My one complaint is the inclusion of two animals, the eagle and the fox. The animal’s placement can easily be justified, but there was no explanation of how they fit in. Which tribe? Does the eagle or fox have special meaning to a particular Nation? Does the reader have to assume that all animals are sacred or revered to the Native Americans?

Bruchac includs an author note where he states the purpose of the book, the regions that are represented, and encourages for readers to respect and learn more about the original Nations to America. A pronunciation guide and additional resources would have also been a welcome addition. Recommended for ages 3 and up.

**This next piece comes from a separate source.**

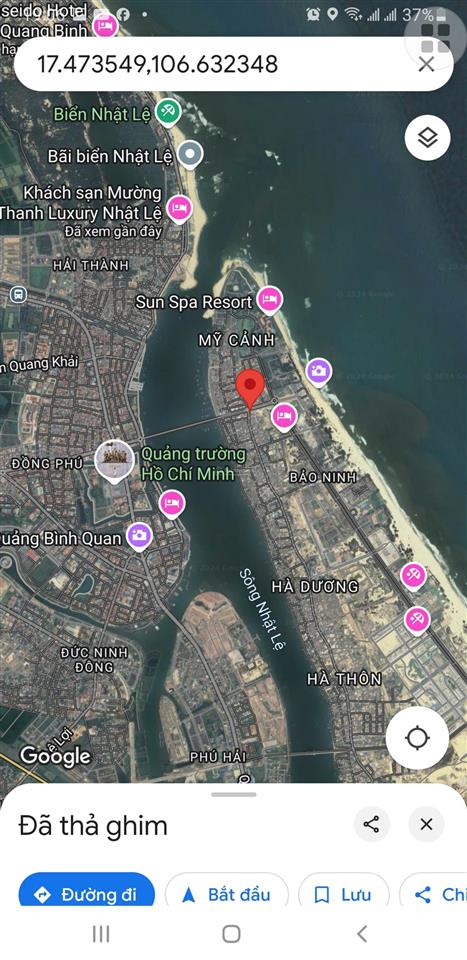Viewport: 467px width, 960px height.
Task: Select Mường Thanh Luxury Nhật Lệ hotel pin
Action: (179, 209)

International Reading Association Teacher's Choice Award

“The pictures tell much more than the text and they demonstrate the wide diversity among the native peoples of North America.” Children’s Literature

“The stated purpose of this project is to exemplify the diversity of Native nations, both past and present. This intention is beautifully carried out, but leads to unfortunate, yet probable confusion.” School Library Journal

Shoulders, Michael & Debbie. 2006. D Is for Drum: A Native American Alphabet. Sleeping Bear Press. ISBN: 978-1585362745

Red Hawk, Richard D. 1998. A, B, C's: The American Indian Way. Sierra Oaks Publishing Company. ISBN: 978-0940113152

Have children create their ABC book using items that are important to them and their heritage.

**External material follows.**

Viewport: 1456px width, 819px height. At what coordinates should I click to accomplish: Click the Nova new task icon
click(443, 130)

Leitich Smith, Cynthia. 2002. Indian Shoes. Harper Collins. ISBN: 978-0060295318

Six contemporary short stories of a Seminole-Cherokee boy named Ray and his Grampa Halfmoon.

Critical Analysis:
Ray is a teenage Seminole-Cherokee boy being raised by his Grampa Halfmoon in Chicago, IL. By reading the six vignettes, it is evident that the two have a very close relationship. The reader is never told the circumstances that led to Grampa Halfmoon’s main guardianship role, but we quickly realize the deep, loving, and respectful relationship they share. Ray and Grampa Halfmoon are eager to please each other, and the two solve a few of life’s little problems. In one story, Grampa Halfmoon lends Ray his pants after the tux shop neglects to deliver the bottom half of Ray’s special attire at a wedding where he is to be the ring-bearer. Grampa adorns a lace tablecloth and peeks through the doors as Ray walks down the aisle with the wedding rings in his pocket. In another story, Grampa gives Ray a very disastrous hair cut the day of a big baseball game. Grampa’s solution involves hair dye that incorporates the team’s colors. Ray is embarrassed of his hair at the game, but the heat proves too much - he has to remove his hat. The crowd goes wild with support over Ray’s orange and purple do. When Ray goes to give his Grampa a thumbs-up in approval, he can nott believe his eyes! Grampa’s hair is decorated in the same neon colors as Ray’s. Grampa Halfmoon and Ray always appear as a team and two peas in a pod. They never argue or squabble when something goes wrong and they share in their (small) misery and joy. The two men put their heads together and always come up with unique, often humorous, solutions to life’s small issues.

Throughout each story, Ray mentions how much he misses his aunts and uncles in Oklahoma. He compares the lakes in Illinois to the lakes in Oklahoma. He also knows how much his Grampa misses his family and in the “Indian Shoes” story, Ray acquires, after a lot of bargaining, a pair of old moccasins. Ray and Grampa miss Oklahoma, but they also know that they are happy, and lucky, to have each other.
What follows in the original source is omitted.